By March 1, 2012April 24th, 2018No Comments

The time we have at our fingertips is the same for everyone unless you are some divine being that has managed to find a way of creating a 30 hour day – and if this is you please contact me and share the secret.  There are 24 hours in one day, 7 days in one week, 52 weeks in one year – and the majority of us spend a large proportion of this time at work.

The length of time has not and will never change, but the communications revolution of recent years has placed increasing demands on the fixed time at our fingertips.   For all the benefits of the digital age, the reality is that the constant communication via phone, email, fax, skype and social media has created a dark-side to communication – that of information overload and a perceived need to instantly respond and react. Increasingly, I also believe that if not managed it can be a recipe for mental exhaustion.

I don’t know about you but the ability to find time to stop and think is becoming a much harder challenge than ever before. I often reflect on a day and realize that I have been reacting and doing a lot but not actually spending quality time thinking about the bigger picture plan and deliverables.

How much of your working day do you spend doing vs. thinking?

If you take a step back and truly assess the value you are adding to your business are you truly, as a leader, spending enough uninterrupted time synthesizing information, thinking through the steps and actions that need to be taken to deliver to the big picture goals.
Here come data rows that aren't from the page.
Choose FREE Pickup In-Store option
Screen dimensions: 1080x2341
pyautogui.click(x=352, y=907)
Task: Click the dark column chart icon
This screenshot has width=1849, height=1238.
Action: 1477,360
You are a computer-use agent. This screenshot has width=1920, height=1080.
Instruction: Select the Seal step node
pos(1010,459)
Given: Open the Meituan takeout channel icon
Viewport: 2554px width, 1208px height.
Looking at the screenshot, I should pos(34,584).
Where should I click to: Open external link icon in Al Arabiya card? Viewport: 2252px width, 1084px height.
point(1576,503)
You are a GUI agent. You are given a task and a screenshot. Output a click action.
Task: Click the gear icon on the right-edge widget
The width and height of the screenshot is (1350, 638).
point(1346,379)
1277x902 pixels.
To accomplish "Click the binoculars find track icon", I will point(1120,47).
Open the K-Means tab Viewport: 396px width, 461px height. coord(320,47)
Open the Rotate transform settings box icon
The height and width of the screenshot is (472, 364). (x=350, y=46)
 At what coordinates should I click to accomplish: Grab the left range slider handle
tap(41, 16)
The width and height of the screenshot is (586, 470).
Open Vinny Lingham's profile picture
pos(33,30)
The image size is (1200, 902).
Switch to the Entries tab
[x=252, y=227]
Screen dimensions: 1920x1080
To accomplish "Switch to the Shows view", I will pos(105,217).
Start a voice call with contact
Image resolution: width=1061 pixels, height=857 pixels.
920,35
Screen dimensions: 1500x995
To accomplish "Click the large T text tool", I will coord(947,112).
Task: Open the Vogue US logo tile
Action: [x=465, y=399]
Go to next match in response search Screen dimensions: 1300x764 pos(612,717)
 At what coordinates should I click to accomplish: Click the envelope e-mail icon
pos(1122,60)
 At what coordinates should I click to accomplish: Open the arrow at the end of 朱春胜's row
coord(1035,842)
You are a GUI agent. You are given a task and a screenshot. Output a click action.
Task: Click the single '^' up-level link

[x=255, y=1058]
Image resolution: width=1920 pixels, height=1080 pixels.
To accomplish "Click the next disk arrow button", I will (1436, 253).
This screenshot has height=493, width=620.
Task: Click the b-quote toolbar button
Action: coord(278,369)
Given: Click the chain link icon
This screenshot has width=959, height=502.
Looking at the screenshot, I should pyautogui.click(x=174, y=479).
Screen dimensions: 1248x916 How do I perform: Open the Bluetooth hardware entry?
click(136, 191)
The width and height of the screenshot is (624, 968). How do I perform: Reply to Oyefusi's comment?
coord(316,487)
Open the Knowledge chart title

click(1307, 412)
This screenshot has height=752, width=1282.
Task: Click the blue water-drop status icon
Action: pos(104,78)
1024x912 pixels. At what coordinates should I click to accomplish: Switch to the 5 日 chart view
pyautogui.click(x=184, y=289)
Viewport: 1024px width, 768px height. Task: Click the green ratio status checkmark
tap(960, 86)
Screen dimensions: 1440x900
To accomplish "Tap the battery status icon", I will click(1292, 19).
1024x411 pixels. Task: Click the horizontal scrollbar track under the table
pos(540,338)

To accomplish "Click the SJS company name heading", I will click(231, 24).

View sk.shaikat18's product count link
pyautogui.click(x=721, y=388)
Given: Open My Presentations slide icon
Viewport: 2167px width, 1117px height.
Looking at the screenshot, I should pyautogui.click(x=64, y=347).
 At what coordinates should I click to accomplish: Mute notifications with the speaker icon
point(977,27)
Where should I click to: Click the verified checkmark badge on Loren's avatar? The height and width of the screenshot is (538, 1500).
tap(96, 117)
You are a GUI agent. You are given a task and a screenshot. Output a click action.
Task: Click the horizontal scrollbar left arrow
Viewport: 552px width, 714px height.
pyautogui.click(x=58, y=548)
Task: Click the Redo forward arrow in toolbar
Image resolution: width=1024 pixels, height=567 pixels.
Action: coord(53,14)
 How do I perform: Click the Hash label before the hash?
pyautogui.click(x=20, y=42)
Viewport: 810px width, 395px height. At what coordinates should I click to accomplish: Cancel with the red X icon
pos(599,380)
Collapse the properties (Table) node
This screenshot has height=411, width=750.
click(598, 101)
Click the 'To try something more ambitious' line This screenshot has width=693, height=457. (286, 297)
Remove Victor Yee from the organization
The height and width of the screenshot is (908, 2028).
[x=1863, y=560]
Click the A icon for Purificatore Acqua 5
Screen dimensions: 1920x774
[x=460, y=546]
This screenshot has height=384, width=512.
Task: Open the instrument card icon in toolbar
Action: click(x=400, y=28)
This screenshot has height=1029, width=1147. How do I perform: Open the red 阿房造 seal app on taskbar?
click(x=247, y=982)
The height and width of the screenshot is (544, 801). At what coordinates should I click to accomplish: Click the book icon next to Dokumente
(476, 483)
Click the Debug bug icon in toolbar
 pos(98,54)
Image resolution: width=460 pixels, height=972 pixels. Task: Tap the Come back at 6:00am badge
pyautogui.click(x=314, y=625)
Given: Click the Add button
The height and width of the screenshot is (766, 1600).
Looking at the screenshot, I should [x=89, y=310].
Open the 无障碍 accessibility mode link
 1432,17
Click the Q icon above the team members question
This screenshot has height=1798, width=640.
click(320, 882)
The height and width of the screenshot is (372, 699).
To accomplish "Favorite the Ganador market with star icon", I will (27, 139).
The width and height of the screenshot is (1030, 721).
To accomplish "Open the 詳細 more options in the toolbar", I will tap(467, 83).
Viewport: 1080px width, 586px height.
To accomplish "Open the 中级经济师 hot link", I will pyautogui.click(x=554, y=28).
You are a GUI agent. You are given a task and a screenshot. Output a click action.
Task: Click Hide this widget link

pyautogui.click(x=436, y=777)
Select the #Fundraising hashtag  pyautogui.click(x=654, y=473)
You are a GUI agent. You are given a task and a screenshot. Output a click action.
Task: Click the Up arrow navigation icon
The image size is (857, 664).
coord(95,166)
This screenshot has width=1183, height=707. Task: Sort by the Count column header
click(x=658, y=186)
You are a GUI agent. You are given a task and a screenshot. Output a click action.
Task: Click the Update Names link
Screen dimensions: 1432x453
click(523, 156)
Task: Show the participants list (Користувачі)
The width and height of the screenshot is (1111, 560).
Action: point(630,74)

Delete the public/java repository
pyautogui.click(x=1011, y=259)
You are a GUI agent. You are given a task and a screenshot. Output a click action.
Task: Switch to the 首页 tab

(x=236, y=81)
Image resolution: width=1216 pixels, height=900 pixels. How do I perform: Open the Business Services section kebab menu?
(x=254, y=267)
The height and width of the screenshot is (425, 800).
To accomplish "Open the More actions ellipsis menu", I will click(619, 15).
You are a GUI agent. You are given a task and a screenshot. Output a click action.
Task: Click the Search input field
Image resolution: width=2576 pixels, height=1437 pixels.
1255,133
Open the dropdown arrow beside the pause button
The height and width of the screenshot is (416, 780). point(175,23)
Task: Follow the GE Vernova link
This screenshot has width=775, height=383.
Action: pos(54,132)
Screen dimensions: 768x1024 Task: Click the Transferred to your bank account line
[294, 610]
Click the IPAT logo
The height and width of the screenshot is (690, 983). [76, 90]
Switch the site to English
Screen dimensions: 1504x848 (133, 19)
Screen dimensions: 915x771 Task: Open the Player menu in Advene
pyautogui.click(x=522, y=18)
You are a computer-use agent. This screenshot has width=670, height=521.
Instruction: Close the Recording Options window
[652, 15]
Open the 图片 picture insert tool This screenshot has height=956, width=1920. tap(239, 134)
Are you spending enough time interpreting the multiple actions that are presented to make informed and good decisions?

Too many of us spend every business hour working through the to do list, ticking off actions. Does that list ever get any smaller? NO – the list just continues to grow.

A McKinsey report “Recovering from Information Overload” (January 2011) talked about the 3 essential qualities required of leaders today:

  1. Avoid multi-tasking – endless scientific studies have proved time and again that multitasking makes humans less productive, less creative and less able to make good decision
  2. Be self disciplined to avoid information overload – keep focused and ensure that the increasing level of connectedness does not take over every minute of every second of every day
  3. Set the tone of the organization – walk the talk, lead from the top and set the example of a more healthier approach to work.

I think one of the essential keys to success in this digital and communication revolution is to have the courage to create chunks of time in your day to reflect and work out the essential to do’s; those things that really will make a difference and move your business ahead.

Siimon Reynolds in his book “When they zig you zag- how to achieve health and happiness by doing the opposite to everyone else” talks about shutting the office door for at least 3 hours a day so that without interruption you can think, do your own work and increase your own productivity. He argues that “rarely is anything so urgent it needs your immediate attention”.

Rethink your day and allocate time to think and not just do. Change your daily habit / routine and allow yourself the focused time to review, to synthesise information to determine key decisions and what needs to be done to deliver to the big audacious goals of the business. What is really important and what really will count? And then, quite frankly, just do it.

The thought of being more disciplined about thinking time already makes me feel more fulfilled and empowered. And don’t we all want to remain in control and on top of things? So come on – lets be more effective in 2012 by saying ‘no’ instead of ‘yes’ and putting “Thinking Time” in the winning corner.

As Henry Ford said “Thinking is the hardest work there is, which is probably why so few of us engage in it”.